The Average Gamer

Xbox One: Pre-Owned, Not Always Online

Xbox One System
A swathe of new information is coming out about the Xbox One from the teams of journalists who either saw it prior to the Xbox Reveal broadcast or are across the pond right now. Sadly, I am not one of them so instead, I am scouring the internet for the most interesting and reliable news.

Probably the most reliable, if rather sales-y source is the official Xbox One FAQ. Among the justifications for an internet connection and Kinect you’ll find solid answers about always-on, backwards compatibility, gamertag transfers, power usage and more.

Pre-owned Games Will May Need a Fee

Speaking to Wired, Microsoft have said through an email that all games must be installed to the hard disk in order to play. If a disc is used with a second account, that owner will be given the option to pay a fee for installing the game.

I know, I know, this will be an unpopular decision. Still, I can’t help sympathising with the developers and publishers that see no return on pre-owned games. As long as they get a significant portion of that fee, I’m okay with it.

That said, the Wired article is unclear on whether the game is fully tied to an account or if it will be licenced to both the account and the console, as currently happens with downloadable Xbox games. If I buy a game I’d certainly expect Nick to be able to play it on our living room machine and if we get a second Xbox One for some unknown reason, I’d expect to be able to play it there, too. Steam has tied games to accounts years, but that feels different for no reason that I can really justify. Probably because I’ve had my own PC for years but the consoles are shared machines?

Edit: Speaking to Eurogamer’s Tom Bramwell, Microsoft VP Phil Harrison confirmed that there will be a pre-owned fee. Speaking to the internet at large, the official Xbox Twitter account have said there will not be a fee. The official line from Microsoft to MCV says “We are designing Xbox One to enable customers to trade in and resell games. We’ll have more details to share later.” while a tweet from T3 reporter Matt Hill says that you’ll be transfer unique game disc licences across the internet so that a game is only licences to one person at a time.

There might be a fee.

That said, other gamers will still be able to play it on your console, consistent with the restrictions on Xbox 360 downloadable games at the moment. According to a report from Kotaku, Harrison made this clear:

Here’s how the system works: when you buy an Xbox One game, you’ll get a unique code that you enter when you install that game. You’ll have to connect to the Internet in order to authorize that code, and the code can only be used once. Once you use it, that game will then be linked to your Xbox Live account. “It sits on your harddrive and you have permission to play that game as long as you’d like,” Harrison said.
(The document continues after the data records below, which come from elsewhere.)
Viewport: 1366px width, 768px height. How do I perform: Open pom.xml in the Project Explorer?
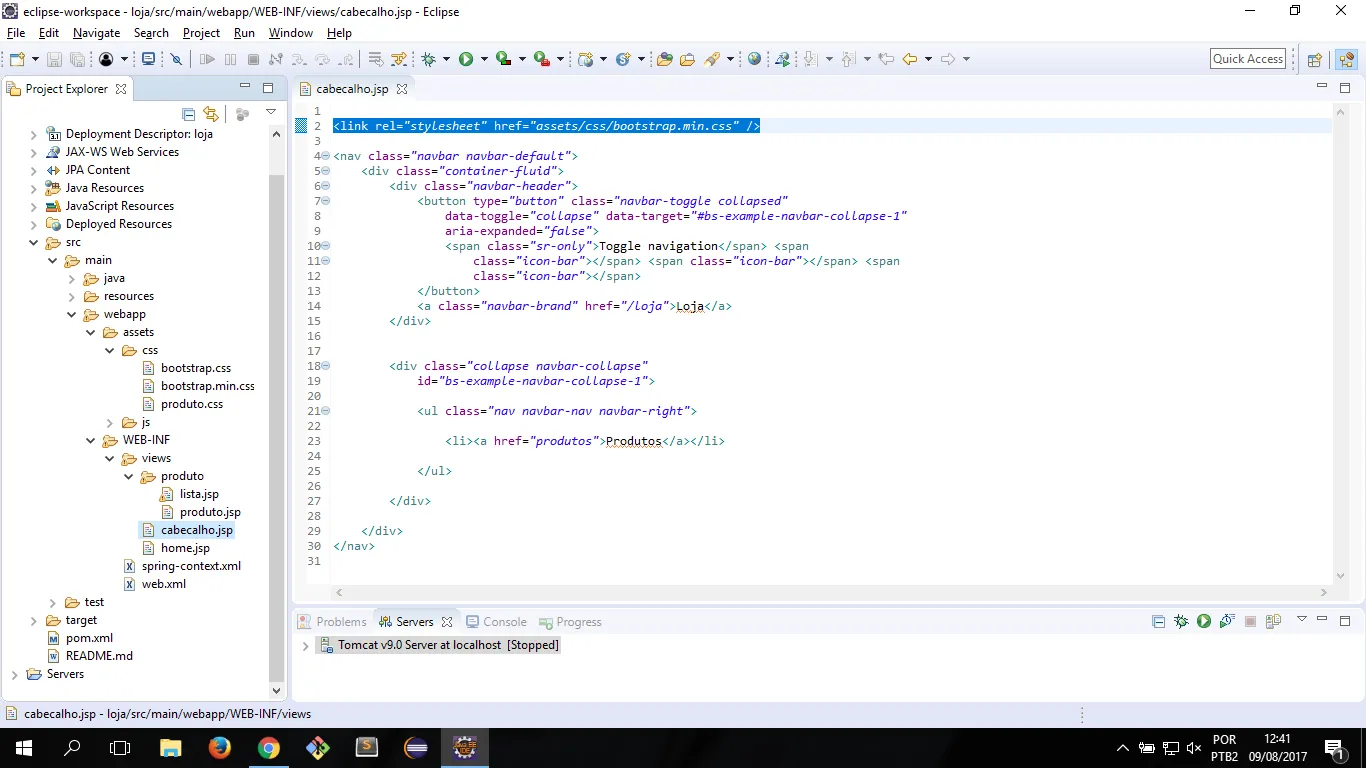89,638
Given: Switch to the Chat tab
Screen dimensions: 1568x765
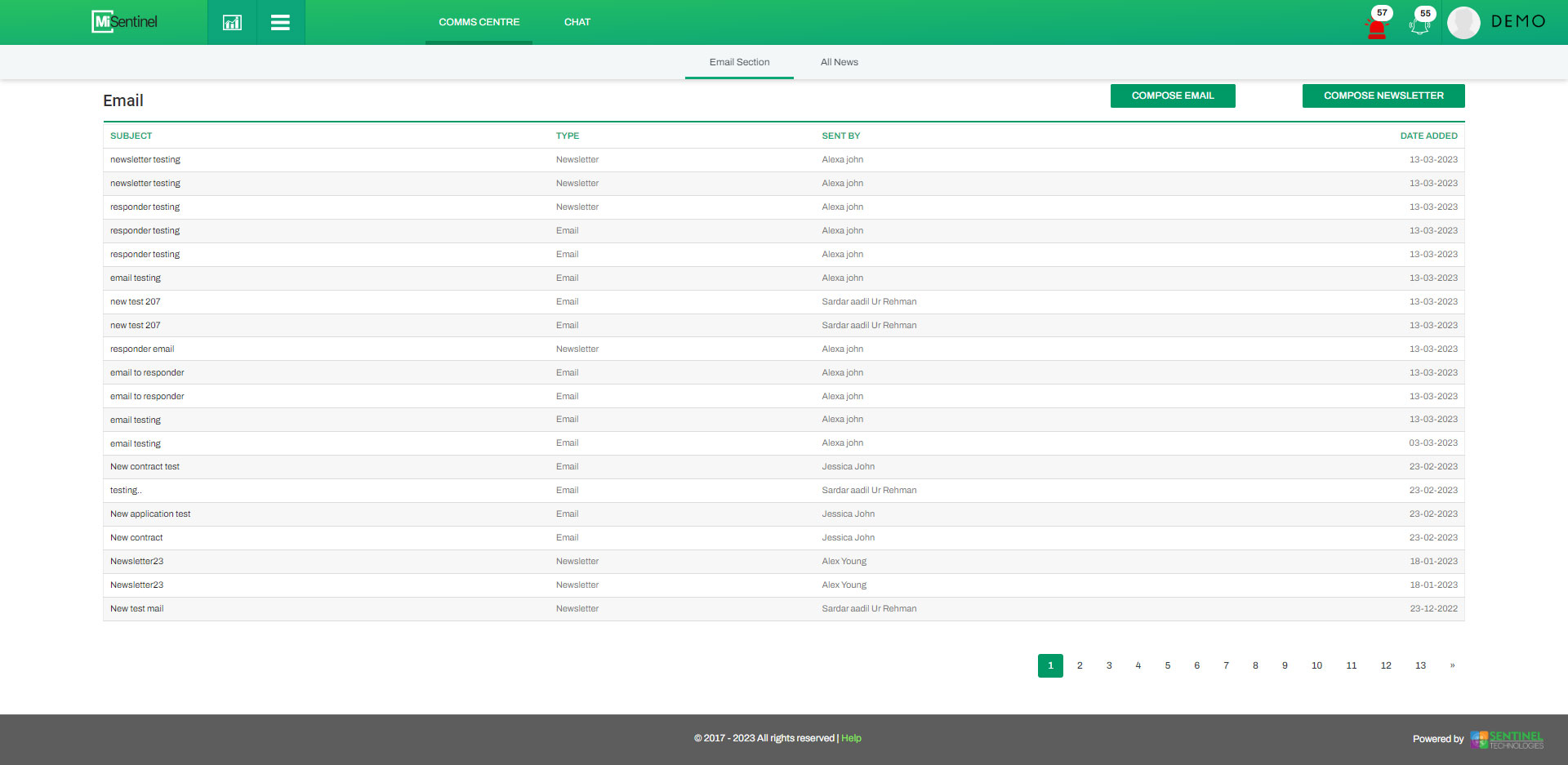Looking at the screenshot, I should pyautogui.click(x=577, y=22).

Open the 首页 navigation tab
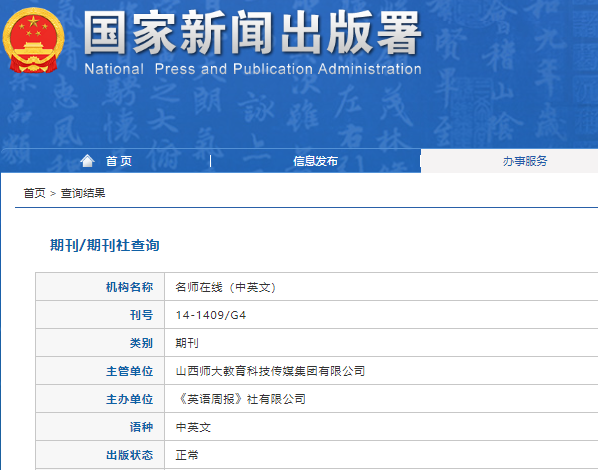click(106, 161)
Other users on the console will be able to play that game as well, Harrison said. So you don’t need to buy multiple games per family. “With the built-in parental controls of the system it is shared amog the users of the device,” he said.
Jason Schreier, You Will Be Able To Trade Xbox One Games Online, Microsoft Says

In the same article, he outlined what would happen if you gave your game disc to a friend.
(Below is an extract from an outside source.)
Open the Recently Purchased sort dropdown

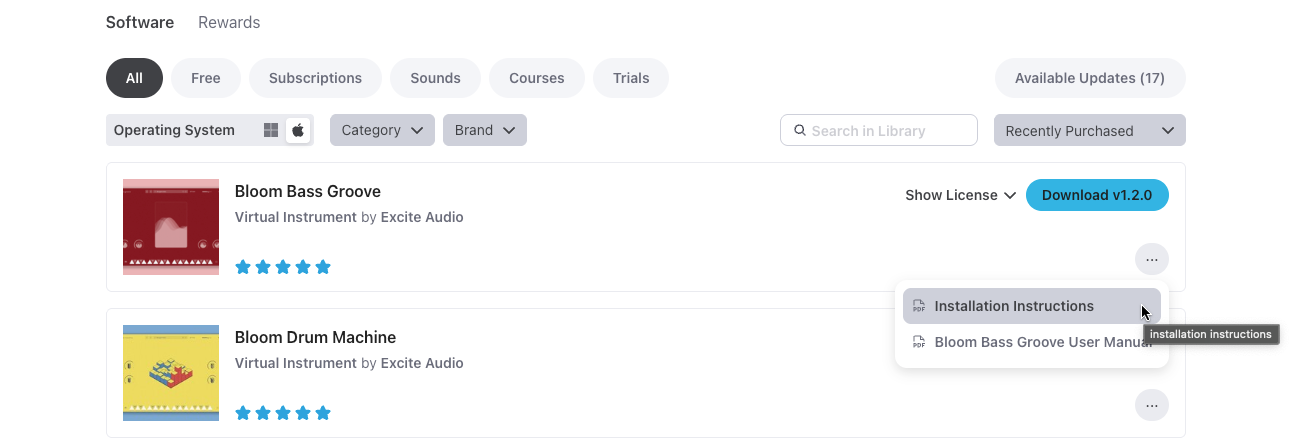point(1089,130)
“The bits that are on that disc, you can give it to your friend and they can install it on an Xbox One,” he said. “They would then have to purchase the right to play that game through Xbox Live.”

“They would be paying the same price we paid, or less?” we asked.
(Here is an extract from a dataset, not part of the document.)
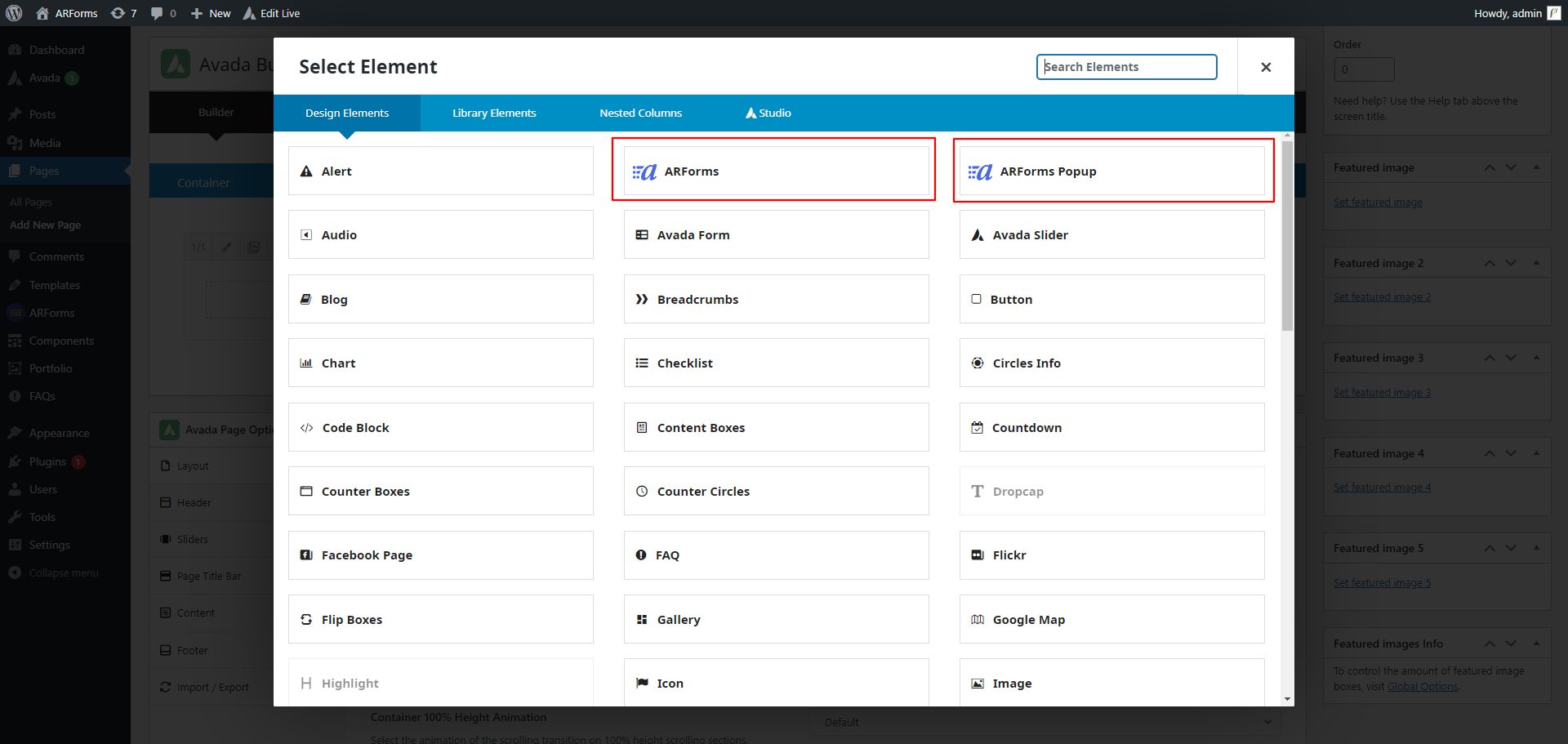Screen dimensions: 1568x744
Task: Open the Nested Columns tab
Action: [640, 113]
“Let’s assume it’s a new game, so the answer is yes, it will be the same price,” Harrison said.

Games Could Be Always-Online

In the same Wired article, they learned that while the console isn’t always online, there could well be games that require it. Much like Maxis did for SimCity, Microsoft will allow Xbox One developers to use their Azure cloud computing service to perform some calcuations remotely.

Edit: Techradar are reporting that in a Q&A session UK Xbox marketing director Harvey Eagle confirmed that the console does not need to be always online but does need an internet connection. There no info yet on why the connection is required.

It’s not Backwards-Compatible

Speaking to The Verge, Microsoft Xbox Live VP Marc Whitten confirmed that the Xbox One will not play Xbox 360 games. If you’re planning to buy the One, you’d better get cracking on that pile of shame.

It Won’t Function Without Kinect

In a very brief story on IGN, Xbox’s UK marketing director Harvey Eagle said that the Xbox One won’t work if you disconnect the Kinect. Presumably you can just turn it to face the wall or drop it down the back of the cupboard if you keep your Xbox One in the bedroom and worry about accidentally Skyping your boss while getting changed.

Xbox Live Gold Will Carry Over

From the official FAQ, “You do not need to buy a new Xbox Live Gold membership. Your current membership will work on both Xbox 360 and Xbox One.” This implies pretty heavily that you’ll still have to pay for Xbox Live Gold but that doesn’t necessarily mean that Gold is still required for online multiplayer or other features that currently need it.